Like retinoblastoma, neuroblastoma can be an inherited or a sporadic tumour but, unlike retinoblastoma, the genetics underlying neuroblastoma development have remained for the most part enigmatic. Four papers published in Nature have now found at least one major culprit — the anaplastic lymphoma kinase (ALK).

Using a variety of genome-wide screens, the groups variously found that ALK is mutated in 6–12% of sporadic cases, and the analyses by John Maris and colleagues showed that ALK is a major familial neuroblastoma predisposition gene. ALK is either amplified or constitutively activated through mutations mainly within the kinase domain, phenylalanine 1174 and arginine 1275 being two mutation hotspots. Expression of ALK mutants in a variety of cell lines resulted in cellular transformation and tumour formation in vivo. RNA inhibition of ALK in these cells and in neuroblastoma cell lines with ALK mutations resulted predominantly in growth arrest, with apoptosis being evident in a few cases. Because ALK is activated by chromosomal translocations in a number of other tumour types, small molecular targeted drugs are being developed to target this kinase. The use of one of these, TAE684, resulted in growth suppression and cell death.

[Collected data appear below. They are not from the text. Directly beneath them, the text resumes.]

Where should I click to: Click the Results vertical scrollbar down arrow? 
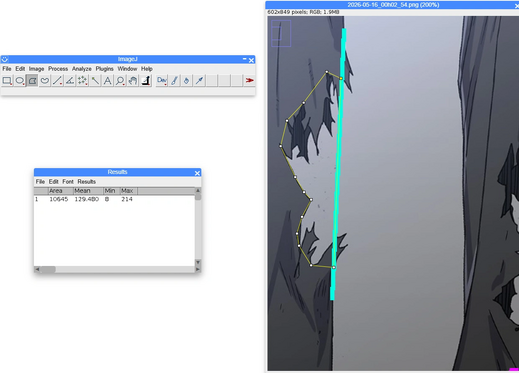198,262
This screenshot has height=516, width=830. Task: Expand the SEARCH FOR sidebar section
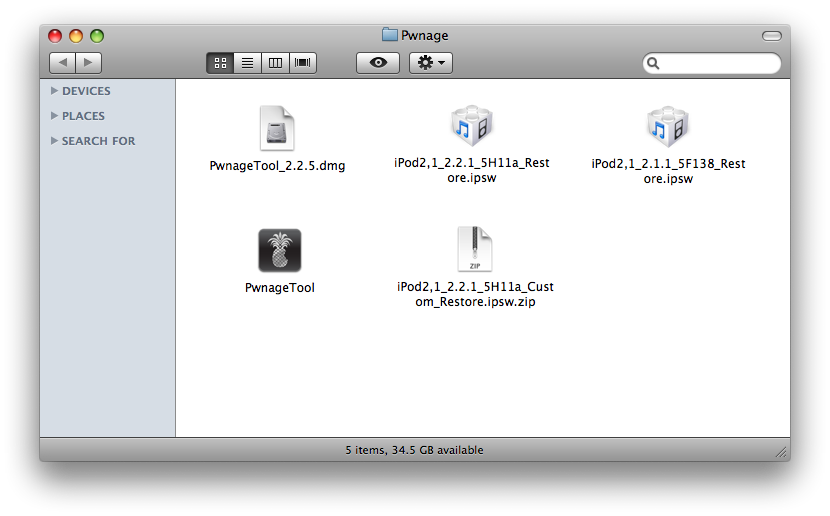(x=54, y=141)
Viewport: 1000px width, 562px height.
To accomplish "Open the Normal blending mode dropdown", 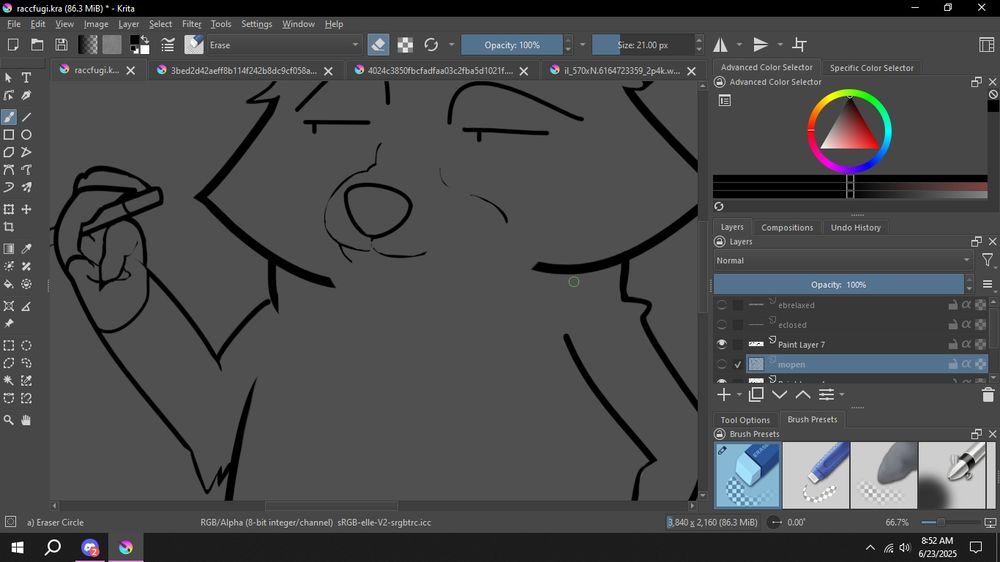I will (842, 261).
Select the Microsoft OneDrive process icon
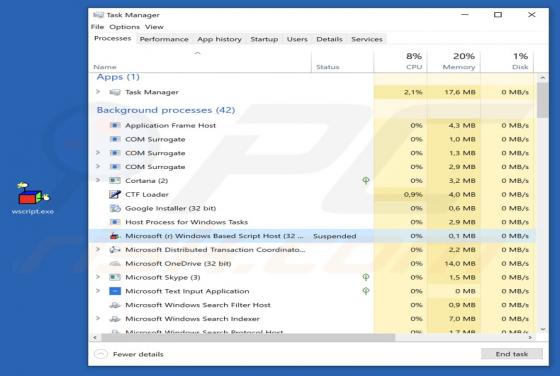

Although neuroblastoma shows a wide range of clinical phenotypes, including a few cases that spontaneously regress, 40–50% of children present with aggressive, metastatic disease, often associated with amplification of MYCN . Mutation and amplification of ALK is also associated with the more aggressive subtypes of this disease. However, whether ALK mutation is an independent risk factor for poor prognosis, like MYCN, is yet to be determined. Hopefully these findings will encourage further work in the development of ALK-targeted drugs, with a view to improving the outcome for children with more aggressive stages of neuroblastoma.